▶ What is required
Two lines below mark the span: the one containing "Task: Click the word" and the one containing "Task: Click the green up arrow next to 16.1%". Set down both, plus every line between, exactly as they stand, and nothing else.

▶ Available records
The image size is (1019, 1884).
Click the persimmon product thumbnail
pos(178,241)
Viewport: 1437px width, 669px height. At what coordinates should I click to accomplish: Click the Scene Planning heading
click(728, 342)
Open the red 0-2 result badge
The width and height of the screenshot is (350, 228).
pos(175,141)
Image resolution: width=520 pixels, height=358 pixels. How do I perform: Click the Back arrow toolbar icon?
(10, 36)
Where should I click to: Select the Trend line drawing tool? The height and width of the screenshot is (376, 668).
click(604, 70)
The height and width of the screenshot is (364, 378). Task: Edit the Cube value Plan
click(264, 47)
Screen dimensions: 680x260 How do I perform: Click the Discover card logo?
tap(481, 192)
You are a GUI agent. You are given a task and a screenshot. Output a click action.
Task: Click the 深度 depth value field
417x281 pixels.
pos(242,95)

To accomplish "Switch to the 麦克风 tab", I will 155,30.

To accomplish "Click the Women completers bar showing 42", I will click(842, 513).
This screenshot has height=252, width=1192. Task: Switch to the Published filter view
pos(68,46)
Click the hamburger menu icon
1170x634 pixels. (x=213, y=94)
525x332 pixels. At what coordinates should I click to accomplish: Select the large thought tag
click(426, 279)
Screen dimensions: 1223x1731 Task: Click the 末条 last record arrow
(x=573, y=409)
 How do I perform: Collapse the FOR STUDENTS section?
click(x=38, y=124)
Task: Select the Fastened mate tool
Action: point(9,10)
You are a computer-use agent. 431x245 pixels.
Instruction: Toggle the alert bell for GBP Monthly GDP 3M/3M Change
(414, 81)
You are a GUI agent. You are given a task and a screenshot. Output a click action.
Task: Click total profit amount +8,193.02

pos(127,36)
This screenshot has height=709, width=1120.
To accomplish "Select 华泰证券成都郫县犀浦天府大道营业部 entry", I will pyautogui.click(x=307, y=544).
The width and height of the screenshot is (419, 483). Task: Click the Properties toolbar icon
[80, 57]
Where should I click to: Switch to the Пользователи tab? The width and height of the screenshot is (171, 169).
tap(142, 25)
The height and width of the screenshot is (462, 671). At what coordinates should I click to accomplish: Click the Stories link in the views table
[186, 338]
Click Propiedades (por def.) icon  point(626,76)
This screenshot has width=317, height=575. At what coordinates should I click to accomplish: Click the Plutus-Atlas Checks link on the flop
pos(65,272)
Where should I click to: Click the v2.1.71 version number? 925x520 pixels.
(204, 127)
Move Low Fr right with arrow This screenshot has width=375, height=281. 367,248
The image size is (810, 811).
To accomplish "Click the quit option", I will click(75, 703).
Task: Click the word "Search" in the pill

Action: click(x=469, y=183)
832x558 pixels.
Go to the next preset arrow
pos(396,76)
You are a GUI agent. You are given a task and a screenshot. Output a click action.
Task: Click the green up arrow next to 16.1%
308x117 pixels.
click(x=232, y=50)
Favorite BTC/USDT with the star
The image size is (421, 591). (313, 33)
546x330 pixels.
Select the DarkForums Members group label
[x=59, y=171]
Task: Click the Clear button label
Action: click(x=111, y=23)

▶ Response box
Task: Click the word "Search" in the pill

Action: click(x=469, y=183)
832x558 pixels.
Go to the next preset arrow
pos(396,76)
You are a GUI agent. You are given a task and a screenshot. Output a click action.
Task: Click the green up arrow next to 16.1%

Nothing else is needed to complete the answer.